Exercise objective:
Copy out the rows from the line containing "600x481 pixels. Task: Select the purple" through the line containing "pyautogui.click(x=1543, y=806)", requests included, and offset every coordinate in the answers by adding 127 to it.

Material provided:

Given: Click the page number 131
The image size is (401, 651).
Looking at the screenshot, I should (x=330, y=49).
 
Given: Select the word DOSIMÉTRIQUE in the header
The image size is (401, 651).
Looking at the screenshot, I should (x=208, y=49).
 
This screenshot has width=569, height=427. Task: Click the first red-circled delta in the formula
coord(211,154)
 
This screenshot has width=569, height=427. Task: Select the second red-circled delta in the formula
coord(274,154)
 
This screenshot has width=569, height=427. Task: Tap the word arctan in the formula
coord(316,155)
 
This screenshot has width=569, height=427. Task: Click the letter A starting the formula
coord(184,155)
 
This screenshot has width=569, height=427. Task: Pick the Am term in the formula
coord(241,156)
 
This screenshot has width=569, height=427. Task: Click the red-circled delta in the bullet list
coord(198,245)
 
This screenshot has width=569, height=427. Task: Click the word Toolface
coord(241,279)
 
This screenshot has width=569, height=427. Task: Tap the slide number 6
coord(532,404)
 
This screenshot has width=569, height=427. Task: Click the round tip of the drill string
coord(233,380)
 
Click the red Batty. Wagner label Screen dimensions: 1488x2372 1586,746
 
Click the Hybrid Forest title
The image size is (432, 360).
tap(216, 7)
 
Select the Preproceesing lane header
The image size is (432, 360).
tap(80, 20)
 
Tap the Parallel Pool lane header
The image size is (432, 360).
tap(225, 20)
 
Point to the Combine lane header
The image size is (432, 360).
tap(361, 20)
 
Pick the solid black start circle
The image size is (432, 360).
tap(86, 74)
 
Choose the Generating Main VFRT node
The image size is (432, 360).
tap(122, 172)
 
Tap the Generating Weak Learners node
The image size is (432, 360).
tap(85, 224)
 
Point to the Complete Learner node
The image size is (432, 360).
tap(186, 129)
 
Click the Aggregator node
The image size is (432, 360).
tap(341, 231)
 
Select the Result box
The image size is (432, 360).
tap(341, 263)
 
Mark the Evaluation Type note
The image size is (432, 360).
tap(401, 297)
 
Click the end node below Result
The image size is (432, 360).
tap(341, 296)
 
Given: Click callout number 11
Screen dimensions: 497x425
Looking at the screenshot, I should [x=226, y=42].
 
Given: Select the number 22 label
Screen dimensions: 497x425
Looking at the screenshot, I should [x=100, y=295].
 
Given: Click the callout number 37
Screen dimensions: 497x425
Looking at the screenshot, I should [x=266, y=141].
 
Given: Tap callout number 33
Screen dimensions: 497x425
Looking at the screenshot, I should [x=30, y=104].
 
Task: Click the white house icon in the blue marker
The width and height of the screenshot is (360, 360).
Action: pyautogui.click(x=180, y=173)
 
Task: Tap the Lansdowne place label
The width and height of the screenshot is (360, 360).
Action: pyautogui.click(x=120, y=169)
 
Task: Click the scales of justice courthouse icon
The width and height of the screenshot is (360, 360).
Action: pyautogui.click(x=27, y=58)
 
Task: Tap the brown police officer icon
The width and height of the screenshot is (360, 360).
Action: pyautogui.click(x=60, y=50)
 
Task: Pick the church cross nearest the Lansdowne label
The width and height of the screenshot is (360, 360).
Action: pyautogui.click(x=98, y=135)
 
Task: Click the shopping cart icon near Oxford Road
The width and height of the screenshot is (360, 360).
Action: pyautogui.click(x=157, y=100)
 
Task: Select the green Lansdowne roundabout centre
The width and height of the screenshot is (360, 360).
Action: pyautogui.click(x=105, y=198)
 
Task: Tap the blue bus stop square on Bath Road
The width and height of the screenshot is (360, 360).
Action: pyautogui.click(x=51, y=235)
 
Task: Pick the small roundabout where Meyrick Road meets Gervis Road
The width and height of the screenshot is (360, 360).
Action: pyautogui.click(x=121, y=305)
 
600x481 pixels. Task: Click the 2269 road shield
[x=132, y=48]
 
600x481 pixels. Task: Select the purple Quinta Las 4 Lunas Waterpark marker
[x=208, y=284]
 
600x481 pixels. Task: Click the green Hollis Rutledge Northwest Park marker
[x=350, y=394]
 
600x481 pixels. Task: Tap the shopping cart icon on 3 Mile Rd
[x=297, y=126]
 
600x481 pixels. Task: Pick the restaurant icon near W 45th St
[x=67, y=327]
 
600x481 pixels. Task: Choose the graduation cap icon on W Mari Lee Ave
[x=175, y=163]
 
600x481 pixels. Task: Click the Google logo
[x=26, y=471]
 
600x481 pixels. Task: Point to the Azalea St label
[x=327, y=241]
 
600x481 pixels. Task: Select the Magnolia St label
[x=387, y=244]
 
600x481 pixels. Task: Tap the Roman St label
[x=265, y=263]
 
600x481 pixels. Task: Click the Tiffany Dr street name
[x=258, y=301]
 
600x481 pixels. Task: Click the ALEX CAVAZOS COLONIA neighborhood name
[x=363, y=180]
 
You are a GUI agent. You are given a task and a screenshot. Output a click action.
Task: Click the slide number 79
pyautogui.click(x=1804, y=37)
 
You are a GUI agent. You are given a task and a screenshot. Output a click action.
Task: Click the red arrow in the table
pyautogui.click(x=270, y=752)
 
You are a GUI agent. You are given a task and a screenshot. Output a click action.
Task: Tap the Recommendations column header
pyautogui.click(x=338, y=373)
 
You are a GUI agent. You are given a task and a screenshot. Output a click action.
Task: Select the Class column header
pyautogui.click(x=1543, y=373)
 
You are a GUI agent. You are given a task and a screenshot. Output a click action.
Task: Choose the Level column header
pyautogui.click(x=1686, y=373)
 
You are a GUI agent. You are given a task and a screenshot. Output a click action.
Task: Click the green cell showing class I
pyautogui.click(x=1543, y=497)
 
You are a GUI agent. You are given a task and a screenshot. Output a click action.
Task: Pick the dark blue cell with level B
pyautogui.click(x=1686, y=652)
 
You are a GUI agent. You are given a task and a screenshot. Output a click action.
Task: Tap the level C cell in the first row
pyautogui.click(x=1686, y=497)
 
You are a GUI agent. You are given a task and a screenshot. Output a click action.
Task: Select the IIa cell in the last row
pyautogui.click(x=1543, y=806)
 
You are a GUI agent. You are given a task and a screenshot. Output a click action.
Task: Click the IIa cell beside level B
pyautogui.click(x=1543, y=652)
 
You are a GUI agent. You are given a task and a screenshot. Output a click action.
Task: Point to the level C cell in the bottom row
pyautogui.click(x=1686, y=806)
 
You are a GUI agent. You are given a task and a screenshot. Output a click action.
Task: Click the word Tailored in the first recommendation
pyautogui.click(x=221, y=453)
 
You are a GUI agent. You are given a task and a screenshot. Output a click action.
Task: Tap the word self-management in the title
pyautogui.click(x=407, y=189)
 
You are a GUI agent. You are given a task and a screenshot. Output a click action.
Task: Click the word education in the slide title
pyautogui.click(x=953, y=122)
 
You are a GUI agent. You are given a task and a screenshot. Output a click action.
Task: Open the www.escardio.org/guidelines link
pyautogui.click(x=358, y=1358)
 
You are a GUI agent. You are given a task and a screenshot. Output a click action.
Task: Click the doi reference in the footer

Output for this task:
600x481 pixels. Task: Select the purple Quinta Las 4 Lunas Waterpark marker
[x=335, y=411]
 
600x481 pixels. Task: Click the green Hollis Rutledge Northwest Park marker
[x=477, y=521]
 
600x481 pixels. Task: Tap the shopping cart icon on 3 Mile Rd
[x=424, y=253]
 
600x481 pixels. Task: Pick the restaurant icon near W 45th St
[x=194, y=454]
 
600x481 pixels. Task: Choose the graduation cap icon on W Mari Lee Ave
[x=302, y=290]
 
600x481 pixels. Task: Click the Google logo
[x=153, y=598]
 
600x481 pixels. Task: Point to the Azalea St label
[x=454, y=368]
 
600x481 pixels. Task: Select the Magnolia St label
[x=514, y=371]
 
600x481 pixels. Task: Tap the Roman St label
[x=392, y=390]
 
600x481 pixels. Task: Click the Tiffany Dr street name
[x=385, y=428]
 
600x481 pixels. Task: Click the ALEX CAVAZOS COLONIA neighborhood name
[x=490, y=307]
 
You are a GUI agent. You are given a task and a screenshot. Output a click action.
Task: Click the slide number 79
pyautogui.click(x=1931, y=164)
 
You are a GUI agent. You are given a task and a screenshot. Output a click action.
Task: Click the red arrow in the table
pyautogui.click(x=397, y=879)
 
You are a GUI agent. You are given a task and a screenshot. Output a click action.
Task: Tap the Recommendations column header
pyautogui.click(x=465, y=500)
 
You are a GUI agent. You are given a task and a screenshot. Output a click action.
Task: Select the Class column header
pyautogui.click(x=1670, y=500)
 
You are a GUI agent. You are given a task and a screenshot. Output a click action.
Task: Choose the Level column header
pyautogui.click(x=1813, y=500)
 
You are a GUI agent. You are given a task and a screenshot. Output a click action.
Task: Click the green cell showing class I
pyautogui.click(x=1670, y=624)
 
You are a GUI agent. You are given a task and a screenshot. Output a click action.
Task: Pick the dark blue cell with level B
pyautogui.click(x=1813, y=779)
 
You are a GUI agent. You are given a task and a screenshot. Output a click action.
Task: Tap the level C cell in the first row
pyautogui.click(x=1813, y=624)
 
You are a GUI agent. You are given a task and a screenshot. Output a click action.
Task: Select the IIa cell in the last row
pyautogui.click(x=1670, y=933)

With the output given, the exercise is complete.